(Passage for review)
The underlying architecture of the prediction model is a CNN. The CNN takes three inputs: player statistics for the most recent games, a binary tensor indicating the momentum of each team (whether they won or lost their recent games), and bookmaker odds for the home team.
The player statistics are organized into a tensor with two channels (one for each team), statistics, top players based on the number of minutes played, and recent games. The convolutional layers in the model serve as aggregators with learnable weights, which are used to aggregate the statistics separately for each team and create team-level statistics.
A similar procedure is applied for the momentum feature, which is also aggregated separately for each team. Finally, the team-level statistics, aggregated momentum, and odds features are combined into a feature vector that is fed into the fully connected layers of the CNN. The fully connected layers then output the predicted outcome of the game.
(End Passage for review)
(Record excerpts)
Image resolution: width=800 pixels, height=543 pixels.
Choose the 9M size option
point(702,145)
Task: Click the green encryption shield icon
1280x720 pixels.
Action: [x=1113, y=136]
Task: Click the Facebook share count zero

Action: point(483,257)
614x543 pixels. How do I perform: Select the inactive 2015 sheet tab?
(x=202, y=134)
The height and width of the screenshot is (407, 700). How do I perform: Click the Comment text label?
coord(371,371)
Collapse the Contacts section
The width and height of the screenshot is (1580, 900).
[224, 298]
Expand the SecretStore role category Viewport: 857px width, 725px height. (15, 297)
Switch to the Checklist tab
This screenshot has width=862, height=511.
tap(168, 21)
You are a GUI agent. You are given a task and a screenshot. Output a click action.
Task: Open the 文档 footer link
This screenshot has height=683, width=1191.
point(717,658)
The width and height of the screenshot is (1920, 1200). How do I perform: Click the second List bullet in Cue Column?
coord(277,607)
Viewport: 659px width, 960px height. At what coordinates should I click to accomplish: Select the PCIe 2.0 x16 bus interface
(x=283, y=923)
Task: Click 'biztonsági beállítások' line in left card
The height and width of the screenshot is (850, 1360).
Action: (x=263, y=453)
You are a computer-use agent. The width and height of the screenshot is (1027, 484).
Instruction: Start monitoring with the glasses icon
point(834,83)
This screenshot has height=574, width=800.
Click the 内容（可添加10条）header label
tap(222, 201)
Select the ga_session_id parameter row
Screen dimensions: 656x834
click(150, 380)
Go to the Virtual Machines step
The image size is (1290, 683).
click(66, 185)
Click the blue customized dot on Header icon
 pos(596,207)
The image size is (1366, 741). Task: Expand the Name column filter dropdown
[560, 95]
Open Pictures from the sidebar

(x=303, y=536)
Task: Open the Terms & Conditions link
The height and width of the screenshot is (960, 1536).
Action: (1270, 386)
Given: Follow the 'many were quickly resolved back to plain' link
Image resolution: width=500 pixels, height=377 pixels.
(End Record excerpts)
• To do
1) According to the passage on the CNN game prediction model, what three inputs does the CNN take?
2) Pick up the passage on the CNN game prediction model after its final sentence and keep writing it.
The data shown here comes from a separate source and has no connection to the passage on the prediction model.

• Set of answers
1) Player statistics for the most recent games, a binary tensor indicating each team's momentum, and bookmaker odds for the home team.

2)
The player statistics for the training data were gathered from the official NBA website using nba_api and the odds were scraped from several bookmaker sites. Then they were joined into a custom dataset.
The second part of the project aims to optimize a bettor's portfolio using a genetic algorithm that optimizes the Sharpe ratio based on predicted probabilities for game outcomes and bookmaker odds. To improve the overall performance of the portfolio optimization pipeline, additional rules were added to determine whether or not to accept bets based on the optimized bet ratios.